Speaking of philosophy, it has always astounded me that there are chaplains in the military. They are there, if “Christian”, to council faith in an afterlife and patriotism, to calm fear and increase resolve. Would any chaplain be telling the troops to turn the other cheek and that “thou shall not kill” or pondering with a frightened soldier what Jesus would do in uniform? The hypocrisy is monumental as are the great professions of faith by U.S. presidents who may be born again and claim Jesus as their personal savior while ready to release unimaginable horrors on people they will never see, the situation of a B52 pilot raised orders of magnitude. Give me a presidential candidate who will say, “For my term in office I will be putting my Christianity aside”
The soldier gives up responsibility to leaders who have proven themselves capable again and again of motivation for reasons that have little to do with personal morality and much to do with assertion of and expansion of national power…I think of Lyndon Johnson talking (per VietNam) of the need to “nail the coonskin to the wall” by doing so causing the death of how many on both sides? We wept for 50,000 dead, the Vietnamese lost far over a million.
The soldier is a faceless tool in the hands of those who sit in the war room, as Johnson did, carefully plotting strategy in which hundreds if not thousands will die. The stronger an armed force, the greater the temptation to use it for “policy”. I believe the military might of the United States got us into trouble because of this brilliantly shining lethal tool, the gleaming sword sitting unused just waiting to be let loose after 9/11.
Death is a necessity in war and Lincoln, (who had the saving graces of humility and genuine sorrow at the carnage) grew impatient at McClellan saying, “give me a general who will fight!” because he knew that the war could not be won without the aggressive action that brings casualties. McClellan didn’t want to spend the lives of his men as he needed to do, a general who valued his men too much to put them to use.
For me the primary question: Is the enemy at the border threatening my country? Then I willingly place myself under the command of those who know the mechanics of war. Once involved the soldier can only act on what presents itself in battle, there is no backing out, you do your best to fight as you must.
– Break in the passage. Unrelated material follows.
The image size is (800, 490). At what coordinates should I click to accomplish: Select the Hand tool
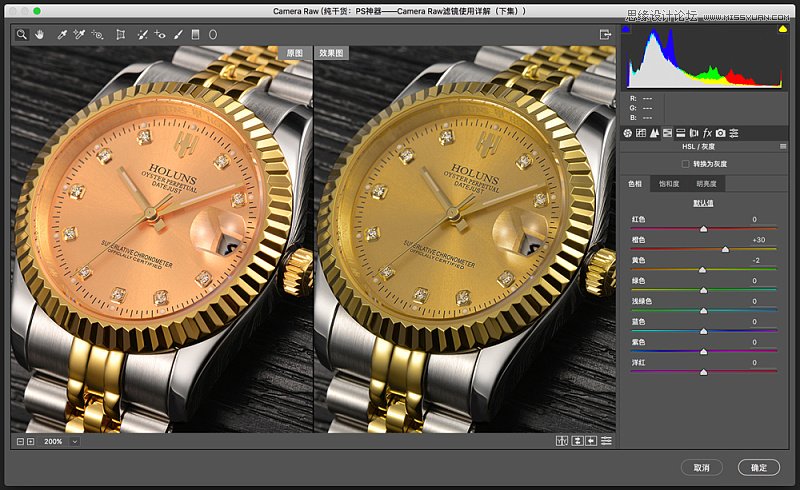click(40, 34)
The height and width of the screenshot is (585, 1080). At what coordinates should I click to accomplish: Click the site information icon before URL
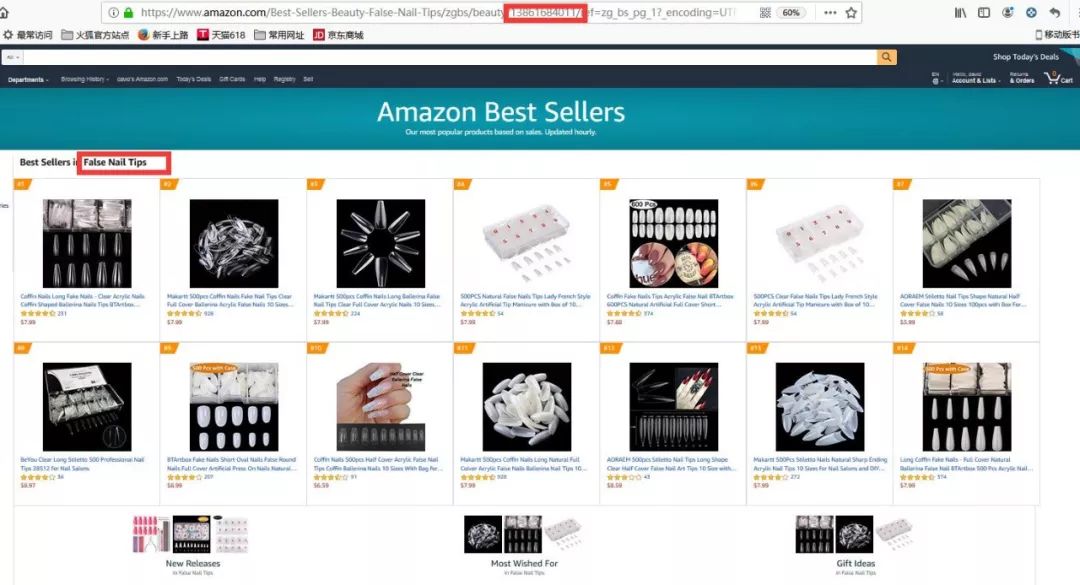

If, on the other hand, my leaders say, “Go to a foreign land and fight for ‘our way of life’ or ‘the good of the country’ (as they see it) or ‘the freedom of those on the other side of the world’, then I ask the members of Congress and the president to place their own children in the first attack wave. Then I will go/do likewise with mine and face the almost inevitable consequence of facing moral dilemmas that cannot be satisfactorily solved on the battlefield.